• _Extrait à lire_

----

Quand ensuite on s'intéresse à Premier Amour, les
impressions initiales sont bien différentes. Le premier paragraphe
est extrêmement court, ce qui semble être un signe évoquant le
vide intérieur du personnage :
J'associe, à tort ou à raison, mon mariage avec la mort de mon
père. Qu'il existe d'autres liens, sur d'autres plans, entre ces
deux affaires, c'est possible. Il m'est déjà difficile de dire ce
que je crois savoir.
La première chose marquante est l'association de l'idée de mariage,
rituel généralement symbole de vie, avec « la mort de mon
père ». Que peuvent avoir à faire ensemble un mariage et
un décès ? Le but semble être de dévaloriser l'idée de
mariage, de lui enlever sa dimension sacrée. Ensuite ces deux
événements sont qualifiés d' « affaires ».

----

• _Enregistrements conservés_

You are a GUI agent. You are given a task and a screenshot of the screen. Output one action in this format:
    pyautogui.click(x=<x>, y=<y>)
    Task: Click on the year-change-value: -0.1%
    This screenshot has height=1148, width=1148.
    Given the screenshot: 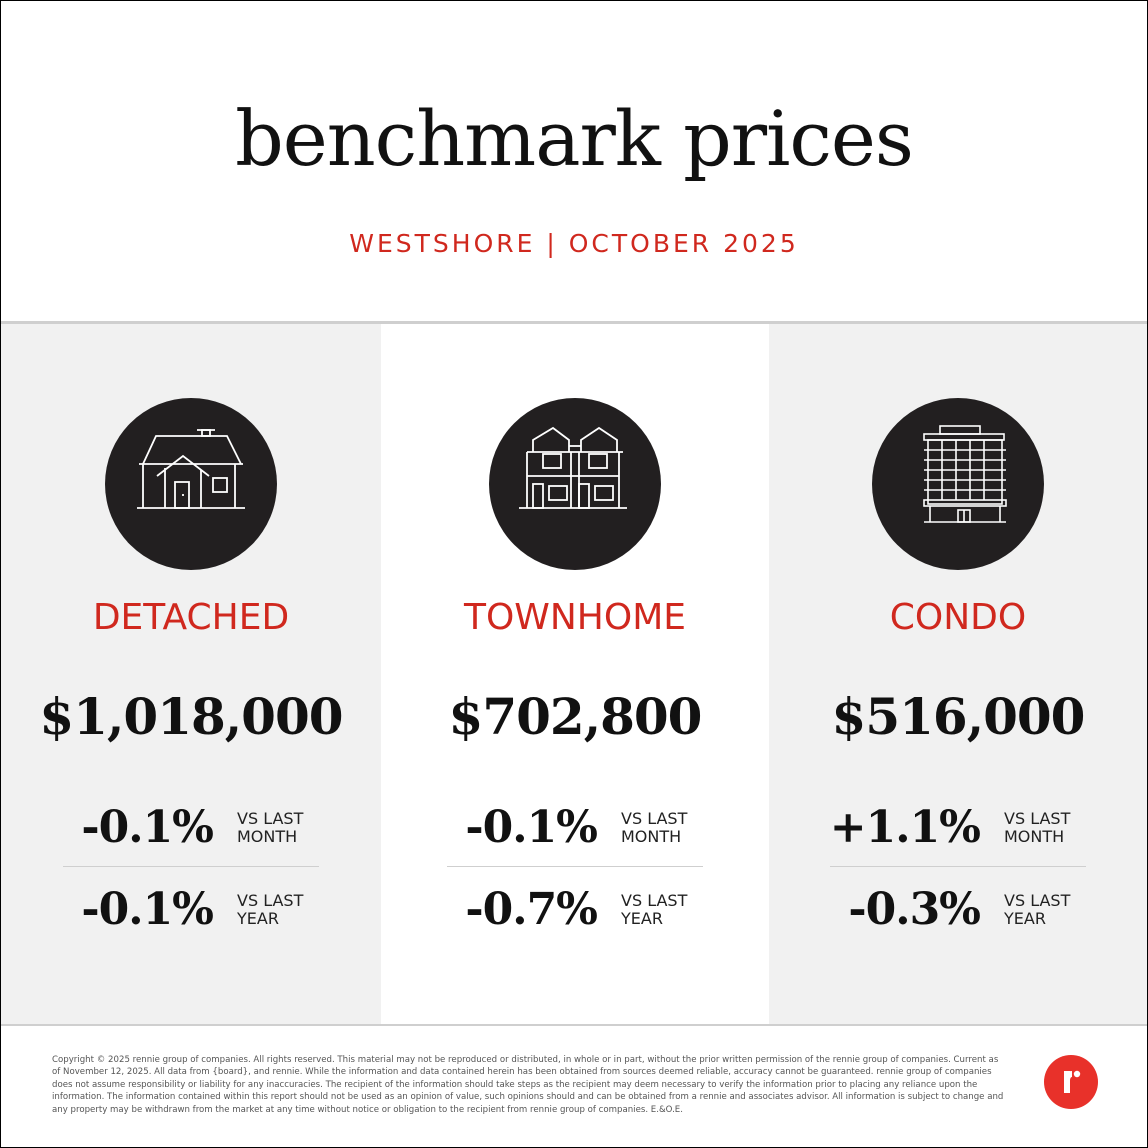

----

• _Testez votre compréhension_
A. Recopiez mot pour mot le passage de l'extrait sur Premier Amour compris entre « Quand ensuite on » et « je crois savoir. », ces deux bornes incluses.
B. D'après l'extrait sur Premier Amour, quel trait du premier paragraphe semble évoquer le vide intérieur du personnage ?

• _Réponses attendues_
A.
Quand ensuite on s'intéresse à Premier Amour, les
impressions initiales sont bien différentes. Le premier paragraphe
est extrêmement court, ce qui semble être un signe évoquant le
vide intérieur du personnage :
J'associe, à tort ou à raison, mon mariage avec la mort de mon
père. Qu'il existe d'autres liens, sur d'autres plans, entre ces
deux affaires, c'est possible. Il m'est déjà difficile de dire ce
que je crois savoir.

B. Le fait qu'il soit extrêmement court.